# TEKSTFRAGMENT
··········

Dit is geen dagboek

Dit verhaal gaat over de zestienjarige Boudewijn (Bou). Enkele jaren na het overlijden van zijn moeder vervalt Bou in een depressie. Hij komt nauwelijks zijn bed nog uit en heeft nergens meer zin in. Zijn vader, die de wanhoop nabij is, stelt hem voor een ultimatum. Bou zal vanaf nu elke dag een stukje in een dagboek moeten schrijven en naar één van de cd’s die vader heeft uitgekozen moeten luisteren. Als hij dat niet doet, voelt pa zich genoodzaakt hem te laten opnemen.
Bou vindt dit alles nogal kinderachtig. Een dagboek bijhouden, dat is toch niets meer voor een zestienjarige. En dan nog luisteren naar die vervelende, saaie klassieke muziek!
Doorheen het boek merk je dat het dagboek voor Bou echt een uitlaatklep wordt voor al zijn opgekropte frustraties, angsten en onzekerheden. De zelfmoord van zijn moeder liet diepe wonden achter. Pluisje, zijn zevenjarige zus, is de enige waarbij hij enige rust kan vinden.
Dit verhaal grijpt je, en sleurt je mee tot het einde. Je kijkt binnen in de gevoelens, leefwereld van een zestienjarige puber die na de zelfmoord van zijn moeder totaal het spoor bijster is. Je voelt echt dat hij worstelt met de vragen die het leven hem voorschotelt: wie is hij, wat kan hij, waarom wou zijn moeder niet meer verder leven, heeft ze pijn gehad … Door zijn relatie met Pauline, zijn vriendinnetje, merk je ook hoe erg hij aan zichzelf twijfelt en hoe moeilijk hij het heeft om zich open te stelen naar anderen. Bang om gekwetst te worden.
Het verhaal is in dagboekstijl geschreven, wat maakt dat je nog directer betrokken wordt bij het hoofdpersonage. De chronologie is mij niet altijd even duidelijk. De dagen volgen elkaar wel op, maar soms lijkt wat hij opschrijft al enkele weken voordien te zijn gebeurd. Schrijft hij nu in het heden of schrijft hij herinneringen op? Maar dit verstoort echter niet het verhaal of het concept.
De klassieke muziek waar Bou dient naar te luisteren kabbelt als een beekje doorheen het verhaal. Ik lees er dan ook vluchtig over, omdat het naar mijn gevoel niet veel bijdraagt aan het verhaal. Wanneer je echter komt aan het hoofdstuk waarin Bou genoeg heeft van "dat gezeik van die Pergolesie" en zijn vader wat meer "ritmische therapiemuziek" vraagt, vallen ook hier de puzzelstukjes in elkaar.
Een aangrijpend boek over een puber voor pubers!

··········

# VASTGELEGDE GEGEVENS
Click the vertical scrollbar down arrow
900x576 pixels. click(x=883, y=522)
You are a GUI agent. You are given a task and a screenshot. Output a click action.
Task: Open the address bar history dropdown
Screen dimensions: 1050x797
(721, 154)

··········

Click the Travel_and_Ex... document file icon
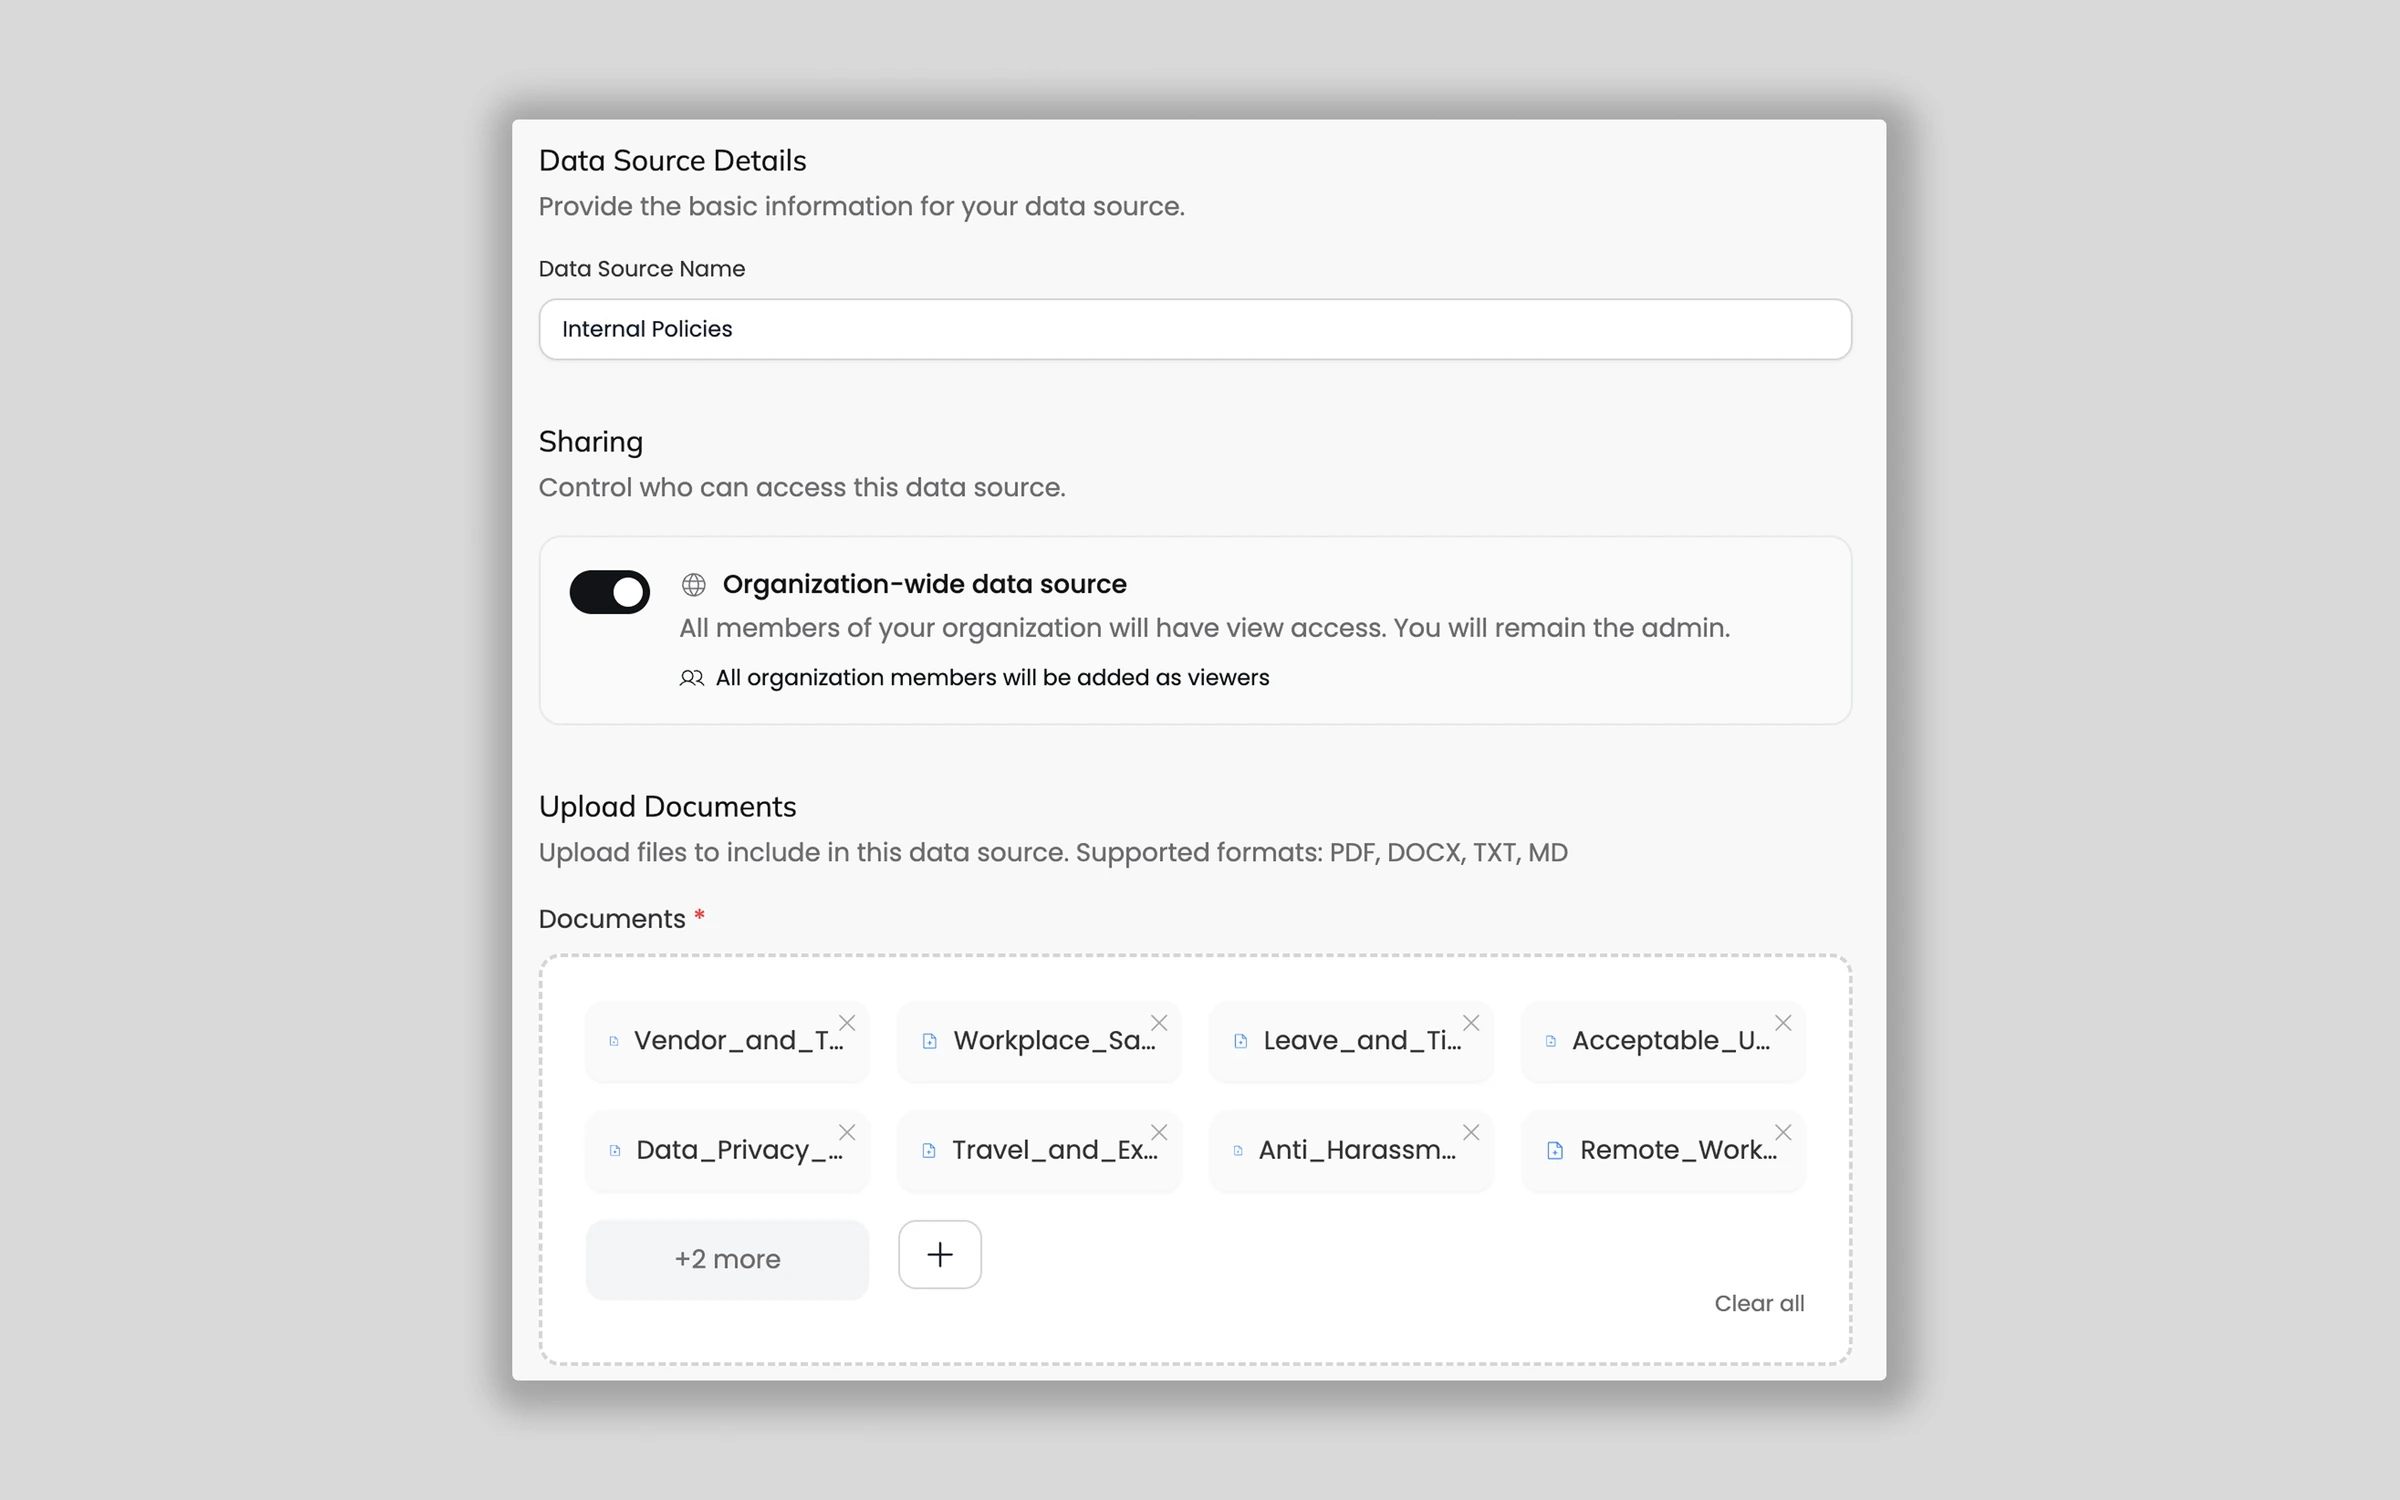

··········

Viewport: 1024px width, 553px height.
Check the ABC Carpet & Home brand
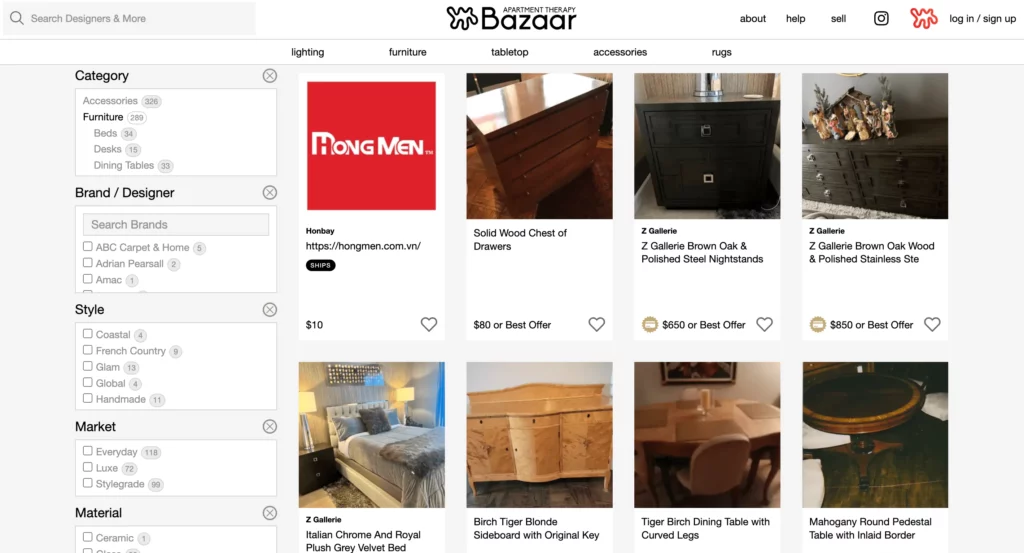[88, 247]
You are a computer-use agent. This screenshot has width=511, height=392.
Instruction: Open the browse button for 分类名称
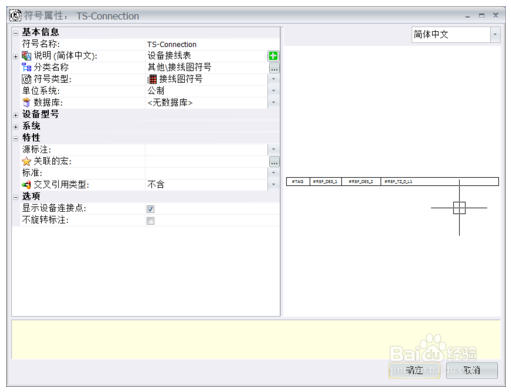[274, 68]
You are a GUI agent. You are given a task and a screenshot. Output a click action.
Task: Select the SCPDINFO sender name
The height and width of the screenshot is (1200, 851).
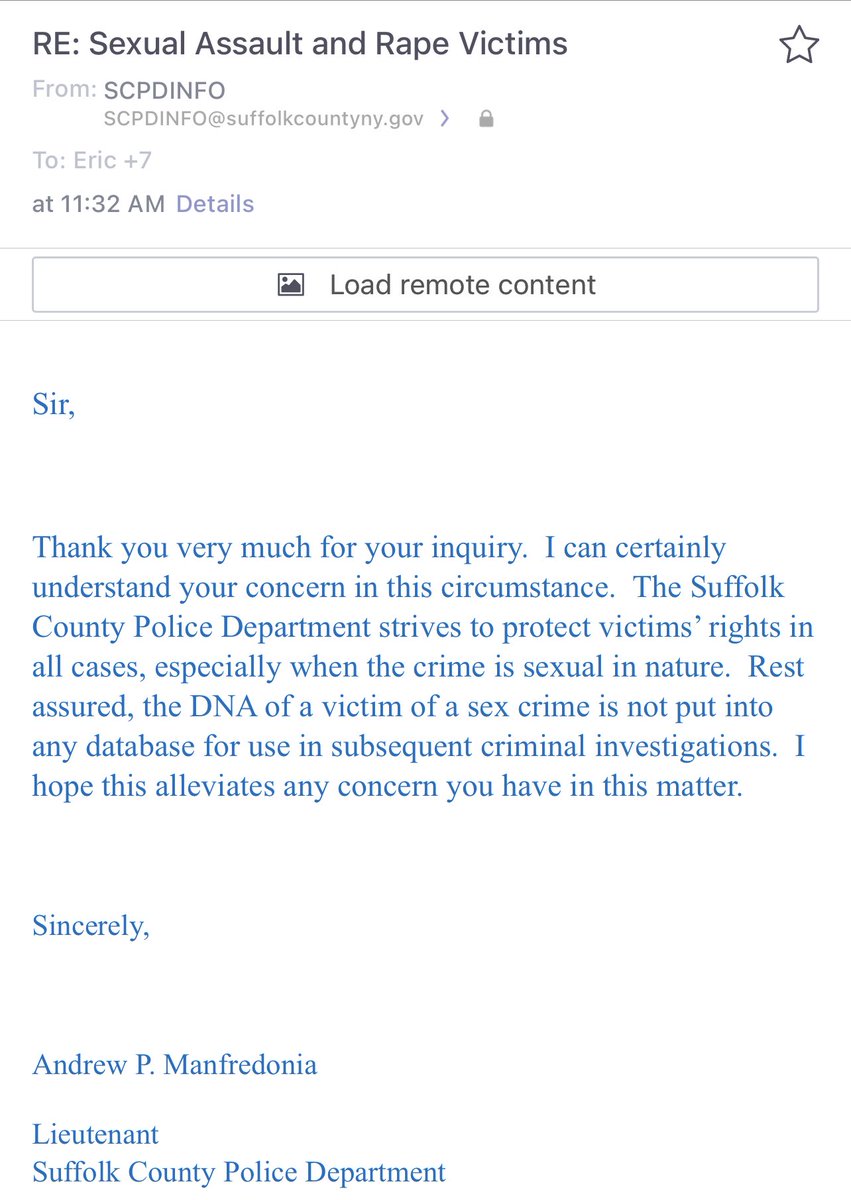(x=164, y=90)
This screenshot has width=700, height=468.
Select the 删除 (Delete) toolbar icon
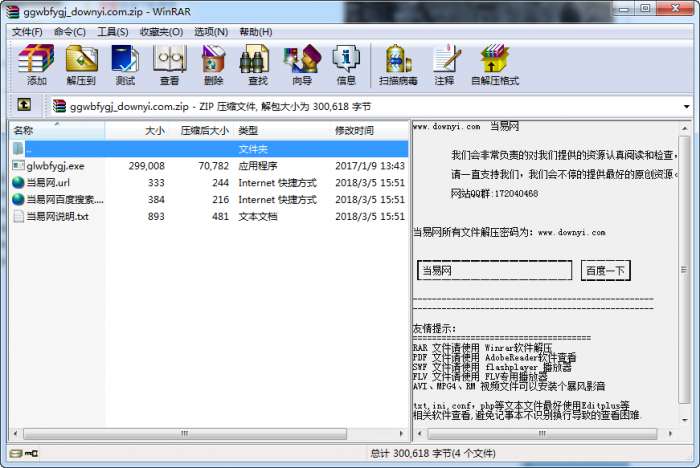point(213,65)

··········

# OPDRACHTEN
**A.** Hoe heet de zevenjarige zus van Bou volgens de boekbespreking?
**B.** Stemmen de volgende uitspraken overeen met de boekbespreking? Antwoord telkens met ja of nee en citeer de woorden uit de tekst die de doorslag geven.
(i) Bou moet van zijn vader elke dag een stukje in een dagboek schrijven.
(ii) Bou vindt de klassieke muziek boeiend.
(iii) Het verhaal is in briefvorm geschreven.
**C.** Schrijf uit de boekbespreking alles over van "Het verhaal is" tot en met "puzzelstukjes in elkaar.".

# ANTWOORDEN
**A.** Pluisje

**B.**
(i) Ja: "Bou zal vanaf nu elke dag een stukje in een dagboek moeten schrijven"
(ii) Nee: "En dan nog luisteren naar die vervelende, saaie klassieke muziek!"
(iii) Nee: "Het verhaal is in dagboekstijl geschreven"

**C.**
Het verhaal is in dagboekstijl geschreven, wat maakt dat je nog directer betrokken wordt bij het hoofdpersonage. De chronologie is mij niet altijd even duidelijk. De dagen volgen elkaar wel op, maar soms lijkt wat hij opschrijft al enkele weken voordien te zijn gebeurd. Schrijft hij nu in het heden of schrijft hij herinneringen op? Maar dit verstoort echter niet het verhaal of het concept.
De klassieke muziek waar Bou dient naar te luisteren kabbelt als een beekje doorheen het verhaal. Ik lees er dan ook vluchtig over, omdat het naar mijn gevoel niet veel bijdraagt aan het verhaal. Wanneer je echter komt aan het hoofdstuk waarin Bou genoeg heeft van "dat gezeik van die Pergolesie" en zijn vader wat meer "ritmische therapiemuziek" vraagt, vallen ook hier de puzzelstukjes in elkaar.